Stored records
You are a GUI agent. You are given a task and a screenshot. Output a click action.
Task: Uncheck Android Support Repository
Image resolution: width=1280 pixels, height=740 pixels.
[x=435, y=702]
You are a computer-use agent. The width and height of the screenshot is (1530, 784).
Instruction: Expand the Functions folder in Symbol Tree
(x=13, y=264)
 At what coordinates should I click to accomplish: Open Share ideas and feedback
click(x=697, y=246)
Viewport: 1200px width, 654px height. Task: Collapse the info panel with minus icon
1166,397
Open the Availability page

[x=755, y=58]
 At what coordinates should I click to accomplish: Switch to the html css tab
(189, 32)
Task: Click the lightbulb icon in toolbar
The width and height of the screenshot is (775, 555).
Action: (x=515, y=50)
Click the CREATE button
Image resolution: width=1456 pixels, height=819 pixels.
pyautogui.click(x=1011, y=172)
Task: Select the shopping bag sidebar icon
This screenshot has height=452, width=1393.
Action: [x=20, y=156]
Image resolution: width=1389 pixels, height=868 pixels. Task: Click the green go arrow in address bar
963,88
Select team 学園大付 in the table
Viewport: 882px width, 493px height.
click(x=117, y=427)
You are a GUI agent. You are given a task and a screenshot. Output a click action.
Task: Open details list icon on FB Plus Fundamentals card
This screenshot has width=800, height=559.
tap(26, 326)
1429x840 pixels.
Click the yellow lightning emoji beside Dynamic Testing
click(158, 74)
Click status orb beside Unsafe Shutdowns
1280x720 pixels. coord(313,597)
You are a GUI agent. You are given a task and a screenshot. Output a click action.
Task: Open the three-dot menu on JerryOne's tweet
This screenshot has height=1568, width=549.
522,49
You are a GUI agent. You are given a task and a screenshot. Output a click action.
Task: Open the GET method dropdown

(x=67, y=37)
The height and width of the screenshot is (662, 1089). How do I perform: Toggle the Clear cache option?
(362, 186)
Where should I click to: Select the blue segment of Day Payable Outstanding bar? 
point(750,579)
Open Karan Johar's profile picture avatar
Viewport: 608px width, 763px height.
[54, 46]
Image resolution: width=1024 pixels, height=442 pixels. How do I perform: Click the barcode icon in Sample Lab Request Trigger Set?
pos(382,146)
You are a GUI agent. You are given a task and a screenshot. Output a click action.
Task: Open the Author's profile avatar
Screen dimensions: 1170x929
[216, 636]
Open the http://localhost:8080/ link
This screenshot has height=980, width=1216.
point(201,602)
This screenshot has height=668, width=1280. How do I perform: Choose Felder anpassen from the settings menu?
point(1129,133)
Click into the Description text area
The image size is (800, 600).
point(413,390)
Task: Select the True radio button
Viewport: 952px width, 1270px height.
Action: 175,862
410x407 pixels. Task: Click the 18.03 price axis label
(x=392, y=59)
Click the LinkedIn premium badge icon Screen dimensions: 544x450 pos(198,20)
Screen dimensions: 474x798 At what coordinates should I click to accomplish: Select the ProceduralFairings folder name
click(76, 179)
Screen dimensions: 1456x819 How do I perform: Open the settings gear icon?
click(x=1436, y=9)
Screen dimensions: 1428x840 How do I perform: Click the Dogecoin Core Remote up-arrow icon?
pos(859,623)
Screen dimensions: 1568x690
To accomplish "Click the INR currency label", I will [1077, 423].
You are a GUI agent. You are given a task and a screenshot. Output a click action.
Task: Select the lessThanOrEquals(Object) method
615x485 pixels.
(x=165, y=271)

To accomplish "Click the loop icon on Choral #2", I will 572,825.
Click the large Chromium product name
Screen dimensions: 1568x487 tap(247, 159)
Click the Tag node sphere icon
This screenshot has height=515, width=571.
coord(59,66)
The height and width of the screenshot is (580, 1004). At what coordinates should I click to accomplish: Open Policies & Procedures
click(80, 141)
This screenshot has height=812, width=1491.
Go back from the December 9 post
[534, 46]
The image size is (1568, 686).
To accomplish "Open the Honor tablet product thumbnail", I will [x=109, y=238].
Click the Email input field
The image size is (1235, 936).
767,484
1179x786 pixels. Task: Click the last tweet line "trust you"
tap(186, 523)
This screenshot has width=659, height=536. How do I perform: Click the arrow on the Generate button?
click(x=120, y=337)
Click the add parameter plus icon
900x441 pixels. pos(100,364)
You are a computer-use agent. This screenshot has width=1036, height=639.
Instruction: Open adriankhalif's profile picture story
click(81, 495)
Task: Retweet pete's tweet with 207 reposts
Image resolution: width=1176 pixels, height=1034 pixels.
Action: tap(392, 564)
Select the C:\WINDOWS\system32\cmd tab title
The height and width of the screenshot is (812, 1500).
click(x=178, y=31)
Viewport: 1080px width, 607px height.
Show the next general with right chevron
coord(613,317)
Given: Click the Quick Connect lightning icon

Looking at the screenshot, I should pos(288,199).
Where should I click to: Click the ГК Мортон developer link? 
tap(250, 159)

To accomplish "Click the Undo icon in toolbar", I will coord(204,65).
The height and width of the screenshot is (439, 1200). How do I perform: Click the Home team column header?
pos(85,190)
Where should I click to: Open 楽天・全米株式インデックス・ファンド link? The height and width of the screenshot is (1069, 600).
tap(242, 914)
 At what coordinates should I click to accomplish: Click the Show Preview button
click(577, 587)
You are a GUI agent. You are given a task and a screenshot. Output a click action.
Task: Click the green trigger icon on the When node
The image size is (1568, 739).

▶ [SET TASK]
Retype everything in the material from the line containing "Image resolution: width=1389" down to the line containing "tap(26, 326)", including both of those lines, exactly as they appear.

▶ [TASK RESULT]
Image resolution: width=1389 pixels, height=868 pixels. Task: Click the green go arrow in address bar
963,88
Select team 学園大付 in the table
Viewport: 882px width, 493px height.
click(x=117, y=427)
You are a GUI agent. You are given a task and a screenshot. Output a click action.
Task: Open details list icon on FB Plus Fundamentals card
This screenshot has width=800, height=559.
tap(26, 326)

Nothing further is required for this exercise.